Les habitants du quartier Kingu, communément appelé quartier Camping, dans la commune Urbano-rurale de Selembao, crient au scandale depuis  que des agents de la Régie d’assainissement et des travaux publics de Kinshasa(RATPK), déversent chaque jour des grande quantités des immondices dans le ravin se situant sur l’avenue Kandolo. Interrogés sur cette situation, certains habitants n’ont pas hésité à s’exprimer. M. Max s’est plaint que des camionnettes de l’Hôtel de ville de Kinshasa déversent chaque jour des tonnes d’ordures dans ces érosions qui environnent leur quartier.

L’acte posé par les agents de RATPK inquiète les habitants qui s’étonnent de cette lutte antiérosive avec des détritus. Jusqu’alors, cette population  ne sait pas exactement quelles sont les raisons  motivant la RATPK à transformer le quartier en poubelle publique.  Pourtant il existe bien à Kinshasa, principalement dans la commune de la N’Sele, un site d’enfouissement techniques de décharges publiques, où on devait déverser tous ces immondices.

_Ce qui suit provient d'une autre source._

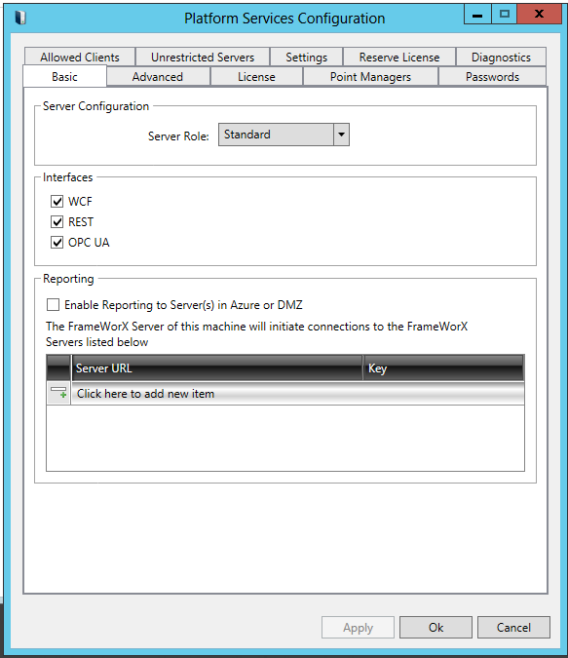Click the add-row plus icon in grid

(58, 393)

Du point de vue des personnes interrogées, le constat est amer car on observe depuis peu la prévalence de certaines maladies auxquelles la population fait face, telles que la fièvre typhoïde, la diarrhée ainsi qu’une atmosphère de plus en plus polluée, ce qui selon ces habitants, serait à la base de problèmes de respiration. Cette gestion calamiteuse des immondices par l’Hôtel de ville à travers le RATPK occasionne plus encore la présence  de mouches et cafards ainsi que d’autres parasites.

L’inefficacité des services de la RATPK était prévisible

Il convient de rappeler que lors du lancement,  par la régie d’assainissement et des travaux publics de Kinshasa, du nouveau projet pour l’assainissement de neuf communes de la ville de Kinshasa en 2016, autrefois pris en charge par le projet PARAU de l’Union Européenne, les avis étaient déjà partagés au sein de la population entre l’efficacité de ce projet et la crédibilité des agents commis pour la protection de la somme versée. Certains bénéficiaires du projet interrogés craignaient que les agents commis à cette tâche, une fois servis, disparaissent dans la nature.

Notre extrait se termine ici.